Since the mid-twentieth century consolidation of the modern international refugee regime, scholars have debated how the term “refugee” shapes categories of practice and categories of analysis within studies of forced migration. Historians have contributed to these debates by describing how notions of forced migration emerged within specific contexts. In the Ottoman case, historians of forced migration have been confounded by the blanket term most frequently used to denote immigrants:
muhacir, an Arabic word with connotations of forced flight within early Islamic history. While Ottoman documents employ the term
mülteci to describe political refugees,
muhacir encompassed a range of movements, including Muslims, Jews, and Christians fleeing varying degrees of coercion throughout the nineteenth and twentieth centuries and European colonizers invited to settle in the empire beginning in 1856. The ambiguity of the term
muhacir offers an invitation to Ottomanists to engage with the limitations of the category of forced migration by exploring how historical actors themselves weighed ideas of coercion, liberty, and mobility.
This paper considers how officials and migrants employed “muhacir” to articulate notions of belonging from the Second Constitutional Revolution to the beginning of World War I (1908-1914). First, the paper evaluates the new regime’s distinction between “muhacirs” and “mültecis.” Following a 1911 law demarcating the two categories, officials parsed these terms and evaluated the applicability of each in response to migrants’ claims for recognition. Second, this paper considers how migrants articulated a sense of community as muhacirs.
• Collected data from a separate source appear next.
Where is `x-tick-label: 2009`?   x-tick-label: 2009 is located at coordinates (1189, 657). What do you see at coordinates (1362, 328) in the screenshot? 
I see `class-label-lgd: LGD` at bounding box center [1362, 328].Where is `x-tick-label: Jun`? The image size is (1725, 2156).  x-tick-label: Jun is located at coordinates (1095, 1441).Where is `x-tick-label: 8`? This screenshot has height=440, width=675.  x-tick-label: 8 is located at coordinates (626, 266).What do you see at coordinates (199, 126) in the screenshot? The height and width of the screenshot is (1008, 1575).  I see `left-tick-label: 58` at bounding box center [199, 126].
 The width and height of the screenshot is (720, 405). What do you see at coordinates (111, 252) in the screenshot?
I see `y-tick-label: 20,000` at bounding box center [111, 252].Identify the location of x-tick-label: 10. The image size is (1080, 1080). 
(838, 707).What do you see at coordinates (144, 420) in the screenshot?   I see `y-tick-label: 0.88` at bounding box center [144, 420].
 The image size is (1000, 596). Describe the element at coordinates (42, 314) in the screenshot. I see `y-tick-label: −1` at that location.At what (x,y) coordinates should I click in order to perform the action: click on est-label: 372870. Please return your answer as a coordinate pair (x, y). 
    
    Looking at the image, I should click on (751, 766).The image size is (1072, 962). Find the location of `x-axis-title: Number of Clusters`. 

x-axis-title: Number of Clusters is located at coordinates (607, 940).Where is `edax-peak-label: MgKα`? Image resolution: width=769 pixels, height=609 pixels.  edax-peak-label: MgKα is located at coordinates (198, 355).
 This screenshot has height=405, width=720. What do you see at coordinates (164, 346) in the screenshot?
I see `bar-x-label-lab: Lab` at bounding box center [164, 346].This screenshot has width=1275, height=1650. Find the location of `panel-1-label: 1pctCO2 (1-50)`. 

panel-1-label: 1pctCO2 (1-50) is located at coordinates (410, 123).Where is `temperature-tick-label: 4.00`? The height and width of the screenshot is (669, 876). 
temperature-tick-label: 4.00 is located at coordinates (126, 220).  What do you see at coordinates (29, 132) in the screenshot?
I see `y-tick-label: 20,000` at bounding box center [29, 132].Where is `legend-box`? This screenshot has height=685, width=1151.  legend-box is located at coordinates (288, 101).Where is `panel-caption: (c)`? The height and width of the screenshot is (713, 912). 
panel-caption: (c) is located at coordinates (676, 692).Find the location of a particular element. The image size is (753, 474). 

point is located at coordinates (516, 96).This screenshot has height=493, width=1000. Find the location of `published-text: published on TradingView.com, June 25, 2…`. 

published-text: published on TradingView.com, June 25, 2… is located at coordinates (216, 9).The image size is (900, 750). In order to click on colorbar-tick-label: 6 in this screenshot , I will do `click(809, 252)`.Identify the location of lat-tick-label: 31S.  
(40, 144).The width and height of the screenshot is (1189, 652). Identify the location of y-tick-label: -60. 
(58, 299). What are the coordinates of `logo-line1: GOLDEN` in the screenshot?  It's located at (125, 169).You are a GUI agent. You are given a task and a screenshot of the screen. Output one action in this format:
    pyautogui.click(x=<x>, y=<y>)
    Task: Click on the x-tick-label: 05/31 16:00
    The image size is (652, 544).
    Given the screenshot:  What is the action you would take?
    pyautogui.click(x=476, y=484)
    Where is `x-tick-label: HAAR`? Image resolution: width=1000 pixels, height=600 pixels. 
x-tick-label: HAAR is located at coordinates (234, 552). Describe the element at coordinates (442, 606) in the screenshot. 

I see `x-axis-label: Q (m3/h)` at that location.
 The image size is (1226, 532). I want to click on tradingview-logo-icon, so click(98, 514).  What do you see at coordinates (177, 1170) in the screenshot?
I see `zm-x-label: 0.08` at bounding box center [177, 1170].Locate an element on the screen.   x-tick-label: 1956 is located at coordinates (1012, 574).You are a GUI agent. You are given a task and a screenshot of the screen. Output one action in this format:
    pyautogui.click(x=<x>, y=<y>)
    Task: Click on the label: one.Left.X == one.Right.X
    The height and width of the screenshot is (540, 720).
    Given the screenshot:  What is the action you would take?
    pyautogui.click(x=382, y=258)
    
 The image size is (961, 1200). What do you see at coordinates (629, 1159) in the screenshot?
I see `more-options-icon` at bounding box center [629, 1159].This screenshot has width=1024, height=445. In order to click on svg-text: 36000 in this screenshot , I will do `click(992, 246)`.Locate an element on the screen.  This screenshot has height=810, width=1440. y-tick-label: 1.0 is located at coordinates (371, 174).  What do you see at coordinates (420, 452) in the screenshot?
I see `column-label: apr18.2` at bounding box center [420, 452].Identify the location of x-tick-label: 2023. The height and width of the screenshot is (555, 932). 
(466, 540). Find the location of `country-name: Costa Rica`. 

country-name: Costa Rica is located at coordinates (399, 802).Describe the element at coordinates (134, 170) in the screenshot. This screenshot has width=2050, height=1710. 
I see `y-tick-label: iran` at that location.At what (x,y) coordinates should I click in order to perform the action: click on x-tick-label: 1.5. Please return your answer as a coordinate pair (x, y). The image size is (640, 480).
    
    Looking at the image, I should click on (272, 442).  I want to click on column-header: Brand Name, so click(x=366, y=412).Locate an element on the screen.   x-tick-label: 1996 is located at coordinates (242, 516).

Immigrants joined homeland aid societies and forged trans-imperial relationships based on a sense of displacement. Muhacir literature described migration experiences, promoted religious solidarity, and contested legacies of slavery and liberty. Ultimately, the paper argues that categories of migration contributed to the ways in which officials and immigrants navigated rapidly changing political and social communities within the final years of the empire.